Comet Lovejoy survives trip to the sun

Lovejoy, a comet survived what astronomers figured would be a sure death when it danced uncomfortably close to the broiling sun.

The comet, which was only discovered a couple of weeks ago, was supposed to melt Thursday night when it came close to where temperatures hit almost a million degrees. Astronomers had tracked 2,000 other sun-grazing comets make the same trip. None had ever survived.





( NASA’s Solar Dynamics Observatory / Associated Press ) - This handout image provided by NASA’s Solar Dynamics Observatory, taken, Thursday, Dec. 15, 2011, shows the Comet Lovejoy leaving the sun’s corona.
But astronomers watching live with NASA telescopes first saw the sun’s corona wiggle as Lovejoy went close to the sun. They were then shocked when a bright spot emerged on the sun’s other side.

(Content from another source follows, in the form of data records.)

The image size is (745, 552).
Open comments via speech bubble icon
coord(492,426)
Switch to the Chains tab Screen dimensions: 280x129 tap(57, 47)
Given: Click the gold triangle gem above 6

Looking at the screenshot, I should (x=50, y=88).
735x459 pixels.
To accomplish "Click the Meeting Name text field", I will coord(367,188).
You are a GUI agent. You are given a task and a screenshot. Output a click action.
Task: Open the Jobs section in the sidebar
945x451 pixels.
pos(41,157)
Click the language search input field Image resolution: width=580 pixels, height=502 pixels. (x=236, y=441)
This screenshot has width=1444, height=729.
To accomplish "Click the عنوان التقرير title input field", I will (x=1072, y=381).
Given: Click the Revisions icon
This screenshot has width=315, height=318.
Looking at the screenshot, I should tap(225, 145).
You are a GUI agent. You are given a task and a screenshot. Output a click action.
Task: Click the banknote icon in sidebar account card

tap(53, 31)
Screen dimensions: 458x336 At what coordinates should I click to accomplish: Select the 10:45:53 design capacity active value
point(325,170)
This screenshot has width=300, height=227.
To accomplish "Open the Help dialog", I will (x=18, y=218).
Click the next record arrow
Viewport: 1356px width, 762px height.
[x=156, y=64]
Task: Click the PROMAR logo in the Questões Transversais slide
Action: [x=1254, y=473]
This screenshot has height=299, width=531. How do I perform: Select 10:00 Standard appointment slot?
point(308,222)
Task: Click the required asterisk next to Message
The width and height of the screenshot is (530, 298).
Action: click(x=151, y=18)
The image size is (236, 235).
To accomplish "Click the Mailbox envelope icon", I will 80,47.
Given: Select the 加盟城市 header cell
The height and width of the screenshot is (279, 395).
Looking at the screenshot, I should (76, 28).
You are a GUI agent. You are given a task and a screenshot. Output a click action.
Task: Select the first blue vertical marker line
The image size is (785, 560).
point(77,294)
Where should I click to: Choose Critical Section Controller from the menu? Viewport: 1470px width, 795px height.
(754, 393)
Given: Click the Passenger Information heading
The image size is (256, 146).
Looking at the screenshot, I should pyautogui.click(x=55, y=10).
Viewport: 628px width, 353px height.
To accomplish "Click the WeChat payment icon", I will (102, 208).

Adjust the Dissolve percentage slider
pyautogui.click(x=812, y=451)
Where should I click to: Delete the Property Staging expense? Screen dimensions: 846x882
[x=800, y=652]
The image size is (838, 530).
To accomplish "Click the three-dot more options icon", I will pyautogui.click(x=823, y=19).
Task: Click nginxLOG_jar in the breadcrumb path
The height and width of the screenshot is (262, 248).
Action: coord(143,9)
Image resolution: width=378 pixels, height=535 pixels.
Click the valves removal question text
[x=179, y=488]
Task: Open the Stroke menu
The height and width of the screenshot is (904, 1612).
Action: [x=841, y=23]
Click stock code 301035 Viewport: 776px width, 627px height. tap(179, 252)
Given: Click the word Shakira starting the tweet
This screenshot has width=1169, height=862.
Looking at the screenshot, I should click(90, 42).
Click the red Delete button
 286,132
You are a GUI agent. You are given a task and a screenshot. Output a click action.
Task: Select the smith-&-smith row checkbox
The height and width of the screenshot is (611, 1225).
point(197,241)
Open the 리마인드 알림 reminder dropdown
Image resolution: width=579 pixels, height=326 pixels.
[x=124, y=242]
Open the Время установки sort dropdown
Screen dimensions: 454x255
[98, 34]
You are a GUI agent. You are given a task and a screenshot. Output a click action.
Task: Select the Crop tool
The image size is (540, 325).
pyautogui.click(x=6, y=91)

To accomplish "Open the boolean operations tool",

Lovejoy lived.
But only 10 percent of the comet — still nearly millions of tons — survived the encounter, said W. Dean Pesnell, project scientist for NASA’s Solar Dynamics Observatory, which tracked Lovejoy’s death-defying plunge.

And the comet lost something pretty important: its tail.

“It looks like the tail broke off and is stuck” in the sun’s magnetic field, Pesnell said.

As Comet Lovejoy makes its big circle through the solar system, it will be another 800 or 900 years before it nears the sun again, astronomers say.